Covid, torna la paura in Gb: la variante indiana fa schizzare su i contagi. Mai così male da aprile

venerdì 4 Giugno 15:12 - di Robert Perdicchi

Torna a salire la curva dei contagi da Covid-19 in Inghilterra, dove secondo l’Organizzazione nazionale di statistica (Ons) non si registravano così tanti casi positivi dalla metà di aprile. Colpa della variante indiana, identificata come Delta (o B.1.617.2), molto più trasmissibile di quella inglese (Alpha).

Secondo l’Ons, circa una persona su 640 nelle famiglie in Inghilterra ha avuto il Covid-19 nella settimana fino al 29 maggio, rispetto a una persona su 1.120 nella settimana precedente. Questo è il livello più alto dalla settimana che si conclude il 16 aprile. I dati non prendono in considerazione gli ambienti ospedalieri, le case di cura e altre istituzioni, precisa la Bbc. L’aumento nella curva dei contagi è stato anche rivelato in Galles, in Irlanda del Nord e in Scozia.

La variante indiana fa tremare la Gran Bretagna

Il Guardian avverte che la variante indiana, diventata dominante nel Regno Unito in quanto diagnosticata nel 75 per cento dei positivi, potrebbe provocare un aumento dei ricoveri ospedalieri. Un nuovo rapporto pubblicato dl sistema sanitario nazionale britannico parla di 12.431 casi di variante Delta individuati, contro i 6.959 dell’ultimo bollettino diffuso una settimana fa.

Dalle analisi emerge inoltre che la variante indiana potrebbe essere maggiormente resistente al vaccino. Ma l’epidemiologa Meaghan Kall su Twitter ha insistito sulla necessità di proseguire con le vaccinazioni, unico modo per sconfiggere il coronavirus. Il 73% dei casi Delta riguarda persone non vaccinate e solo il 3,7% coloro che hanno ricevuto entrambe le dosi, mentre solo il 5% delle persone ricoverate con questa variante ha ricevuto le due dosi.

Le autorità della Gb approvano il Pfizer ai dodicenni

Le autorità britanniche hanno approvato l’uso del vaccini Pfizer contro il Covid anche per la classe d’età fra i 12 e i 15 anni.

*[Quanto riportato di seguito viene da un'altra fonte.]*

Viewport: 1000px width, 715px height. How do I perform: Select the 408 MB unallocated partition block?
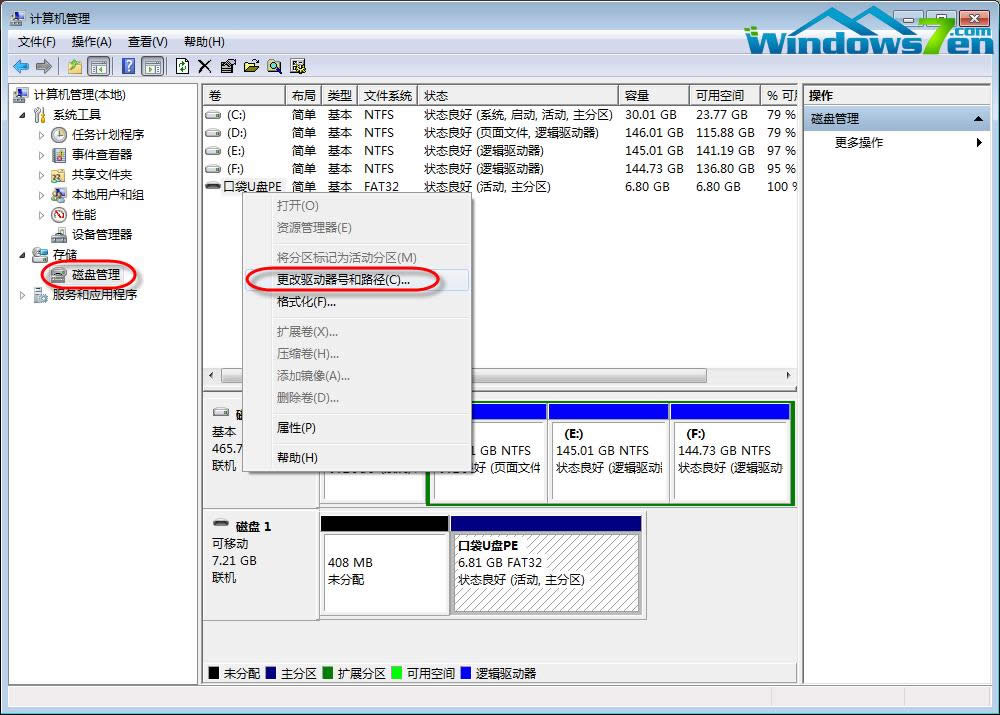(x=384, y=572)
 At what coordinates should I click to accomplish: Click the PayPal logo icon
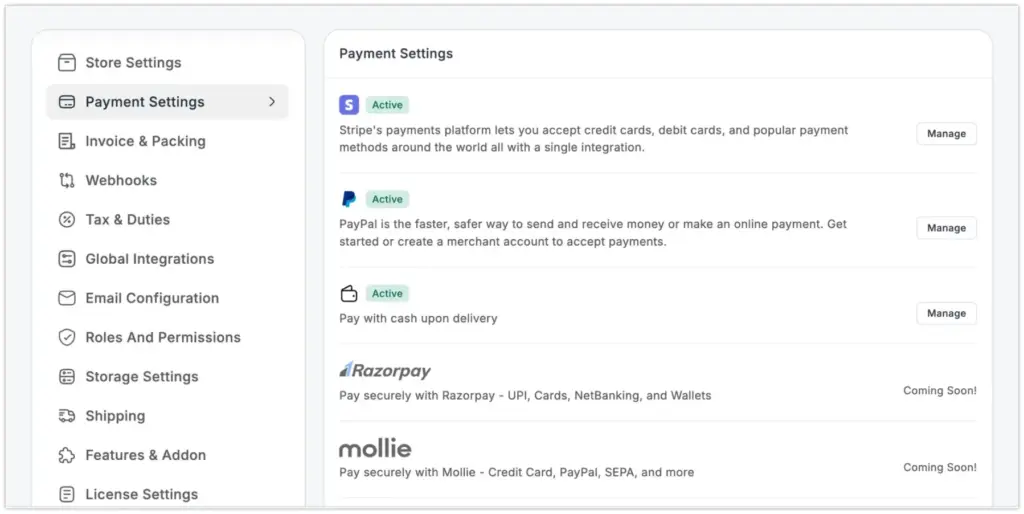349,199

Secondo l’ente regolatorio Mhra, il vaccino in quest’età è sicuro ed efficace e i benefici superano i rischi, riferisce la Bbc. Sarà ora il Comitato congiunto sulla vaccinazione e l’immunizzazione (Jcvi) a valutare se raccomandare al governo di inserire anche questa classe d’età nel piano di vaccinazione nazionale.